Present every line of the data below as a numbered list, omitting any blank lines.

#####

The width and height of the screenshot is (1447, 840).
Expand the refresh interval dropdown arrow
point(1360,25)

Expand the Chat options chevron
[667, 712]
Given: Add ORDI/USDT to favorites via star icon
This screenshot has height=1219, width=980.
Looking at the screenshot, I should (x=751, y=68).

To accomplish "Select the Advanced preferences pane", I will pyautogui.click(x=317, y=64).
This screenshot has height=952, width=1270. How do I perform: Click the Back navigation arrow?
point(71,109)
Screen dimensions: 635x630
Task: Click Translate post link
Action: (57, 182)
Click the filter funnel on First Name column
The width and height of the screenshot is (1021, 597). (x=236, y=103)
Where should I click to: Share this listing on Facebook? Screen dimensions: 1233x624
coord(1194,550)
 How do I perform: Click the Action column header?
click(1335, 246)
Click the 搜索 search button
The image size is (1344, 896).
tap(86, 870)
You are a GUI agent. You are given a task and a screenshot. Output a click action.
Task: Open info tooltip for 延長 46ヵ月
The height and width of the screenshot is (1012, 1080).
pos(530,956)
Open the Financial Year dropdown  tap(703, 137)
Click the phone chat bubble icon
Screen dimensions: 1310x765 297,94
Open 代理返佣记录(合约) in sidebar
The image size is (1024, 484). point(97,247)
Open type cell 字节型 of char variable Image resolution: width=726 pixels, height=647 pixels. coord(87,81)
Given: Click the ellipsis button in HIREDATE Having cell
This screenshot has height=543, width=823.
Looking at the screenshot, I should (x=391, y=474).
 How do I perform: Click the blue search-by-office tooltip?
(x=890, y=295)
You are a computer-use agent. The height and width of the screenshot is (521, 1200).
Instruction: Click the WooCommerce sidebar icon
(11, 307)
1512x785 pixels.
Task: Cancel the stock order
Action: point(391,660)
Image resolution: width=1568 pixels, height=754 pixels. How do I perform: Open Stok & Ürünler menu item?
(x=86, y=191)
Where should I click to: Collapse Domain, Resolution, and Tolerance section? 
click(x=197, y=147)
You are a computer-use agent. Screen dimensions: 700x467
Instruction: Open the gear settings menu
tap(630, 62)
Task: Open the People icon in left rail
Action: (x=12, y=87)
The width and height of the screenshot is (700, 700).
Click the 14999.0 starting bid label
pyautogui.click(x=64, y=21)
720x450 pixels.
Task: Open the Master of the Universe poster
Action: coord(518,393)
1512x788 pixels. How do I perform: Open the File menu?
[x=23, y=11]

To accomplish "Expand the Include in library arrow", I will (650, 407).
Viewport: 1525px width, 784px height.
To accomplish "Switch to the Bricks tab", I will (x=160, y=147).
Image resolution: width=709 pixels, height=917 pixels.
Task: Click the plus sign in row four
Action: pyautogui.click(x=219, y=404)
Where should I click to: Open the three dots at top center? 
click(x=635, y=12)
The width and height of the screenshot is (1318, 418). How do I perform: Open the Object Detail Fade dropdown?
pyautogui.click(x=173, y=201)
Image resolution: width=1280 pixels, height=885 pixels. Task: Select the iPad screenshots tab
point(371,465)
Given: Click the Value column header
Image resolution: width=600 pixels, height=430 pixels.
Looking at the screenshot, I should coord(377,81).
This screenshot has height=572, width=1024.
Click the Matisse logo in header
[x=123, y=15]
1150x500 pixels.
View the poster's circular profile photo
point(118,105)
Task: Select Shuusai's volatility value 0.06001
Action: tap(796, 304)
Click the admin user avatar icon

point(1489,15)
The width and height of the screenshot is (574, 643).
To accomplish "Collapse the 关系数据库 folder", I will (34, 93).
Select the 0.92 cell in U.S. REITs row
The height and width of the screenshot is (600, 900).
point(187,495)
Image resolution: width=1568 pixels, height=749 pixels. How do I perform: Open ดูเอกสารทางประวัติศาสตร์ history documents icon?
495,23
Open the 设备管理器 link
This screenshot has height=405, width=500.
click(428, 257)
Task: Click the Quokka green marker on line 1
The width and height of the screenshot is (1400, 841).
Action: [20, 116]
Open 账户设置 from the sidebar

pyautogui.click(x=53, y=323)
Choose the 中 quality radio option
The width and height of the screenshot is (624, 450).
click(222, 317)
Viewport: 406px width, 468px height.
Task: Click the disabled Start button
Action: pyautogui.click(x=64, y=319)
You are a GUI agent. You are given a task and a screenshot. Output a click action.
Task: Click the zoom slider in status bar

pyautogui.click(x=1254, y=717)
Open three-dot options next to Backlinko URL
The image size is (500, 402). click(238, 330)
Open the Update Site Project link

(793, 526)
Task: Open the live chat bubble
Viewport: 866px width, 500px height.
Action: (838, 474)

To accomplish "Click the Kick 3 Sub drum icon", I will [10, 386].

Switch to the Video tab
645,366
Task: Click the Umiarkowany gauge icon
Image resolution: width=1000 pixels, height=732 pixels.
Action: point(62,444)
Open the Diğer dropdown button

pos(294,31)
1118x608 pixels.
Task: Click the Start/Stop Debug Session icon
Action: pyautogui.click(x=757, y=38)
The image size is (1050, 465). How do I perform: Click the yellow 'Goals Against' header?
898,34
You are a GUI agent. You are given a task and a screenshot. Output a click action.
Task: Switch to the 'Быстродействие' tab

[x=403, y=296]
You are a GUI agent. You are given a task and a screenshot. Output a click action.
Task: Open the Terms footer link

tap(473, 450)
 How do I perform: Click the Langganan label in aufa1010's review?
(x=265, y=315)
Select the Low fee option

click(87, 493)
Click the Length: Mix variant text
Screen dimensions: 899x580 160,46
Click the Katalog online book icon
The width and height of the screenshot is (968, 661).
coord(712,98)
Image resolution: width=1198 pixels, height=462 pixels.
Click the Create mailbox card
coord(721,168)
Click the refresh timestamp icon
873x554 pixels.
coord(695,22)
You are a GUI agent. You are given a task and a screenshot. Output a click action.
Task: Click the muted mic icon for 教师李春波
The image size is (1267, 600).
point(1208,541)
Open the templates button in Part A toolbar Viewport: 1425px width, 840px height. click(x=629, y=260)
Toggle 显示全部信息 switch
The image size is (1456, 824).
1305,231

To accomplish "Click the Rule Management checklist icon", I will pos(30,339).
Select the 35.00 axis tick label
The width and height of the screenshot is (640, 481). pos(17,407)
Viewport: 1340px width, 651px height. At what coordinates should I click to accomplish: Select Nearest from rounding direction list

#####

Worked solution =
1. The width and height of the screenshot is (1447, 840).
2. Expand the refresh interval dropdown arrow
3. point(1360,25)
4. Expand the Chat options chevron
5. [667, 712]
6. Given: Add ORDI/USDT to favorites via star icon
7. This screenshot has height=1219, width=980.
8. Looking at the screenshot, I should (x=751, y=68).
9. To accomplish "Select the Advanced preferences pane", I will pyautogui.click(x=317, y=64).
10. This screenshot has height=952, width=1270. How do I perform: Click the Back navigation arrow?
11. point(71,109)
12. Screen dimensions: 635x630
13. Task: Click Translate post link
14. Action: (57, 182)
15. Click the filter funnel on First Name column
16. The width and height of the screenshot is (1021, 597). (x=236, y=103)
17. Where should I click to: Share this listing on Facebook? Screen dimensions: 1233x624
18. coord(1194,550)
19.  How do I perform: Click the Action column header?
20. click(1335, 246)
21. Click the 搜索 search button
22. The image size is (1344, 896).
23. tap(86, 870)
24. You are a GUI agent. You are given a task and a screenshot. Output a click action.
25. Task: Open info tooltip for 延長 46ヵ月
26. The height and width of the screenshot is (1012, 1080).
27. pos(530,956)
28. Open the Financial Year dropdown  tap(703, 137)
29. Click the phone chat bubble icon
30. Screen dimensions: 1310x765 297,94
31. Open 代理返佣记录(合约) in sidebar
32. The image size is (1024, 484). point(97,247)
33. Open type cell 字节型 of char variable Image resolution: width=726 pixels, height=647 pixels. coord(87,81)
34. Given: Click the ellipsis button in HIREDATE Having cell
35. This screenshot has height=543, width=823.
36. Looking at the screenshot, I should (x=391, y=474).
37.  How do I perform: Click the blue search-by-office tooltip?
38. (x=890, y=295)
39. You are a computer-use agent. The height and width of the screenshot is (521, 1200).
40. Instruction: Click the WooCommerce sidebar icon
41. (11, 307)
42. 1512x785 pixels.
43. Task: Cancel the stock order
44. Action: point(391,660)
45. Image resolution: width=1568 pixels, height=754 pixels. How do I perform: Open Stok & Ürünler menu item?
46. (x=86, y=191)
47. Where should I click to: Collapse Domain, Resolution, and Tolerance section? 
48. click(x=197, y=147)
49. You are a computer-use agent. Screen dimensions: 700x467
50. Instruction: Open the gear settings menu
51. tap(630, 62)
52. Task: Open the People icon in left rail
53. Action: (x=12, y=87)
54. The width and height of the screenshot is (700, 700).
55. Click the 14999.0 starting bid label
56. pyautogui.click(x=64, y=21)
57. 720x450 pixels.
58. Task: Open the Master of the Universe poster
59. Action: coord(518,393)
60. 1512x788 pixels. How do I perform: Open the File menu?
61. [x=23, y=11]
62. To accomplish "Expand the Include in library arrow", I will (650, 407).
63. Viewport: 1525px width, 784px height.
64. To accomplish "Switch to the Bricks tab", I will (x=160, y=147).
65. Image resolution: width=709 pixels, height=917 pixels.
66. Task: Click the plus sign in row four
67. Action: pyautogui.click(x=219, y=404)
68. Where should I click to: Open the three dots at top center? 
69. click(x=635, y=12)
70. The width and height of the screenshot is (1318, 418). How do I perform: Open the Object Detail Fade dropdown?
71. pyautogui.click(x=173, y=201)
72. Image resolution: width=1280 pixels, height=885 pixels. Task: Select the iPad screenshots tab
73. point(371,465)
74. Given: Click the Value column header
75. Image resolution: width=600 pixels, height=430 pixels.
76. Looking at the screenshot, I should coord(377,81).
77. This screenshot has height=572, width=1024.
78. Click the Matisse logo in header
79. [x=123, y=15]
80. 1150x500 pixels.
81. View the poster's circular profile photo
82. point(118,105)
83. Task: Select Shuusai's volatility value 0.06001
84. Action: tap(796, 304)
85. Click the admin user avatar icon
86. point(1489,15)
87. The width and height of the screenshot is (574, 643).
88. To accomplish "Collapse the 关系数据库 folder", I will (34, 93).
89. Select the 0.92 cell in U.S. REITs row
90. The height and width of the screenshot is (600, 900).
91. point(187,495)
92. Image resolution: width=1568 pixels, height=749 pixels. How do I perform: Open ดูเอกสารทางประวัติศาสตร์ history documents icon?
93. 495,23
94. Open the 设备管理器 link
95. This screenshot has height=405, width=500.
96. click(428, 257)
97. Task: Click the Quokka green marker on line 1
98. The width and height of the screenshot is (1400, 841).
99. Action: [20, 116]
100. Open 账户设置 from the sidebar
101. pyautogui.click(x=53, y=323)
102. Choose the 中 quality radio option
103. The width and height of the screenshot is (624, 450).
104. click(222, 317)
105. Viewport: 406px width, 468px height.
106. Task: Click the disabled Start button
107. Action: pyautogui.click(x=64, y=319)
108. You are a GUI agent. You are given a task and a screenshot. Output a click action.
109. Task: Click the zoom slider in status bar
110. pyautogui.click(x=1254, y=717)
111. Open three-dot options next to Backlinko URL
112. The image size is (500, 402). click(238, 330)
113. Open the Update Site Project link
114. (793, 526)
115. Task: Open the live chat bubble
116. Viewport: 866px width, 500px height.
117. Action: (838, 474)
118. To accomplish "Click the Kick 3 Sub drum icon", I will [10, 386].
119. Switch to the Video tab
120. 645,366
121. Task: Click the Umiarkowany gauge icon
122. Image resolution: width=1000 pixels, height=732 pixels.
123. Action: point(62,444)
124. Open the Diğer dropdown button
125. pos(294,31)
126. 1118x608 pixels.
127. Task: Click the Start/Stop Debug Session icon
128. Action: pyautogui.click(x=757, y=38)
129. The image size is (1050, 465). How do I perform: Click the yellow 'Goals Against' header?
130. 898,34
131. You are a GUI agent. You are given a task and a screenshot. Output a click action.
132. Task: Switch to the 'Быстродействие' tab
133. [x=403, y=296]
134. You are a GUI agent. You are given a task and a screenshot. Output a click action.
135. Task: Open the Terms footer link
136. tap(473, 450)
137.  How do I perform: Click the Langganan label in aufa1010's review?
138. (x=265, y=315)
139. Select the Low fee option
140. click(87, 493)
141. Click the Length: Mix variant text
142. Screen dimensions: 899x580 160,46
143. Click the Katalog online book icon
144. The width and height of the screenshot is (968, 661).
145. coord(712,98)
146. Image resolution: width=1198 pixels, height=462 pixels.
147. Click the Create mailbox card
148. coord(721,168)
149. Click the refresh timestamp icon
150. 873x554 pixels.
151. coord(695,22)
152. You are a GUI agent. You are given a task and a screenshot. Output a click action.
153. Task: Click the muted mic icon for 教师李春波
154. The image size is (1267, 600).
155. point(1208,541)
156. Open the templates button in Part A toolbar Viewport: 1425px width, 840px height. click(x=629, y=260)
157. Toggle 显示全部信息 switch
158. The image size is (1456, 824).
159. 1305,231
160. To accomplish "Click the Rule Management checklist icon", I will pos(30,339).
161. Select the 35.00 axis tick label
162. The width and height of the screenshot is (640, 481). pos(17,407)
163. Viewport: 1340px width, 651px height. At what coordinates should I click to accomplish: Select Nearest from rounding direction list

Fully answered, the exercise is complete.